Extracted records section start
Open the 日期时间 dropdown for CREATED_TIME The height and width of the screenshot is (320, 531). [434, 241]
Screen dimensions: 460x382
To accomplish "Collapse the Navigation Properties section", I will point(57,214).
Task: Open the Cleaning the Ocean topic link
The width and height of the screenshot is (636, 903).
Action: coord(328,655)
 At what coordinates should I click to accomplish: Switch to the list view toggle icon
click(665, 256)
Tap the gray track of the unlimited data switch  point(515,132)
Extracted records section end
Extracted records section start
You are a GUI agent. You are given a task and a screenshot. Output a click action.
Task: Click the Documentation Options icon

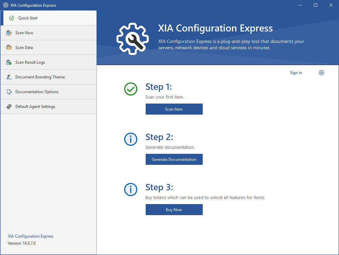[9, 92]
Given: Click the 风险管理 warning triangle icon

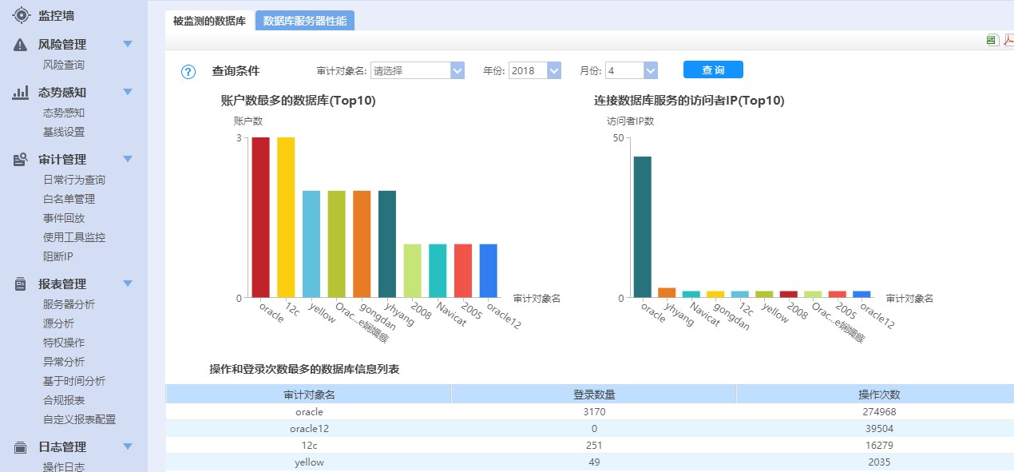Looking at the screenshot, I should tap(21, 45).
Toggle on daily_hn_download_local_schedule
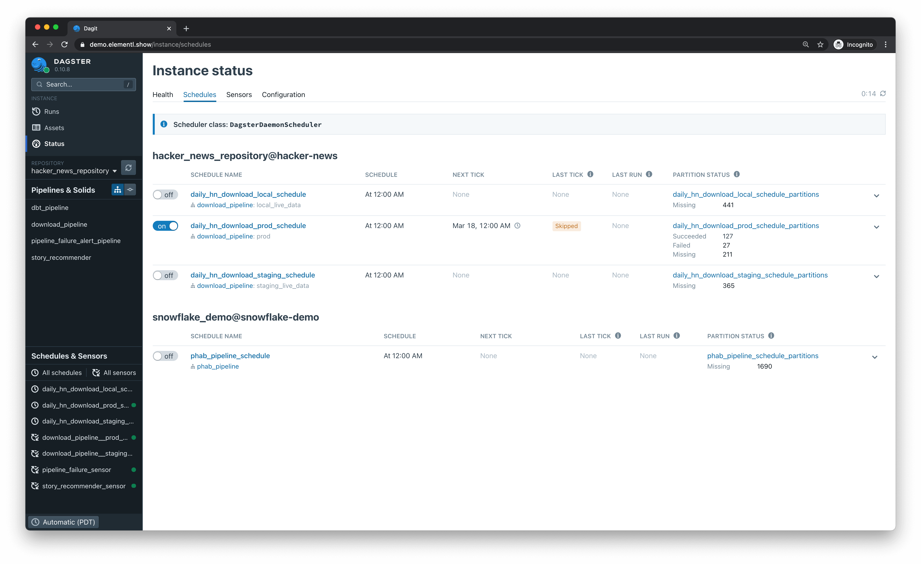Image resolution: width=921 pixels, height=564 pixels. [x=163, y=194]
Extracted records section end
## Problem
State the number of lines in the records that include the string "point", without any other words.

## Expected answer
2